- Born: 1961 (age 64–65)
- Occupations: Publisher; Writer; Educational Consultant;
- Known for: Founding CEO of Classical Academic Press
- Spouse: Christine Perrin
- Website: https://christopherperrin.substack.com/

= Christopher Perrin =

American publisher and educational consultant

Christopher Perrin (born 1961) is a publisher, educator, speaker, and writer. He is the chief executive officer and cofounder of Classical Academic Press (a classical education curriculum, media, and consulting company started in 2001) and speaks at schools, conferences, and homeschool conventions. Perrin has written for The Gospel Coalition and National Review and been cited in Christianity Today. He heads the TrueNorth Podcast Network with The Christopher Perrin Show.

==Career and education==
Perrin has a B.A. in history (with a classics minor) from the University of South Carolina as well as a Master of Arts in Liberal Arts from St. John's College and an M.Div and Ph.D. from Westminster Theological Seminary (writing his thesis on the apologetics of G. K. Chesterton).

Christopher Perrin became involved with the Classical education movement in 1996 as the founding headmaster (and Latin teacher) for a classical Christian school in Harrisburg, Pennsylvania (Covenant Christian Academy). He has served with the Society of Classical Learning (Board Vice-chair) and is currently President of the Alcuin Fellowship.
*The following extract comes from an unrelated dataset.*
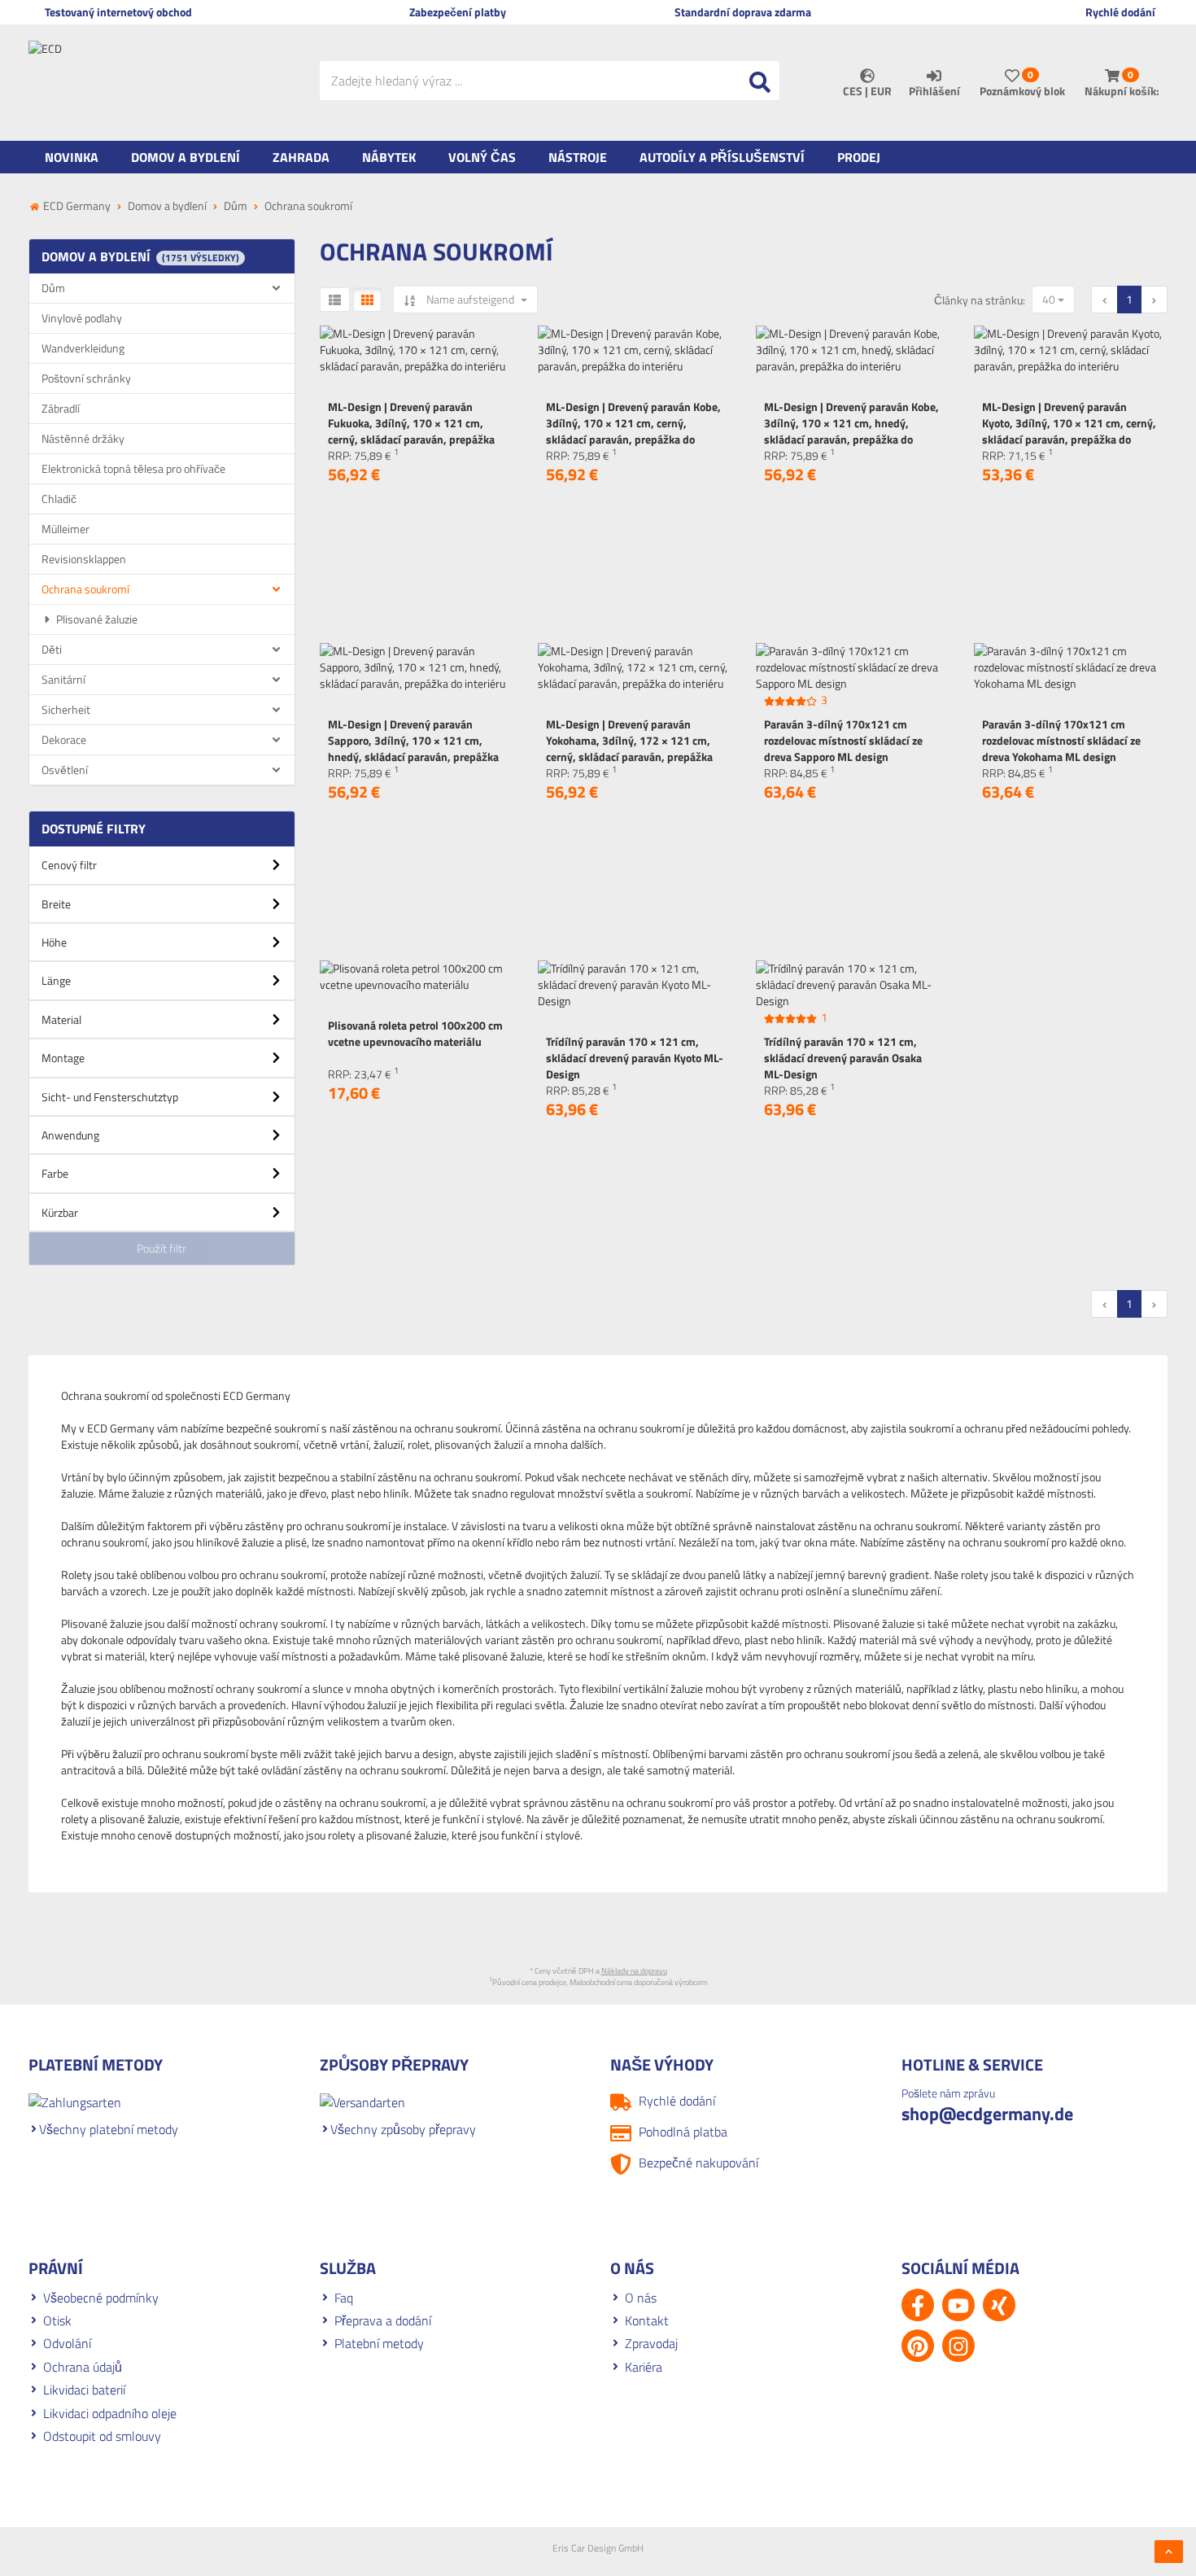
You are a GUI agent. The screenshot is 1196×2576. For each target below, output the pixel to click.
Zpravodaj (651, 2343)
Writing An Introduction to Classical Education: A Guide for Parents in 2004, Perrin has also authored The Scholé Way (2024) and co-authored The Good Teacher along with Carrie Eben (2025). Perrin has also written curriculum: Greek For Children Primer A, the Greek Alphabet Code Cracker, and co-authorship of the Latin for Children series (for which he also recorded video instruction).

==Personal life==

Christopher Perrin is married to poet, author, and college educator Christine Perrin. He and his wife have three children and live near Harrisburg, Pennsylvania.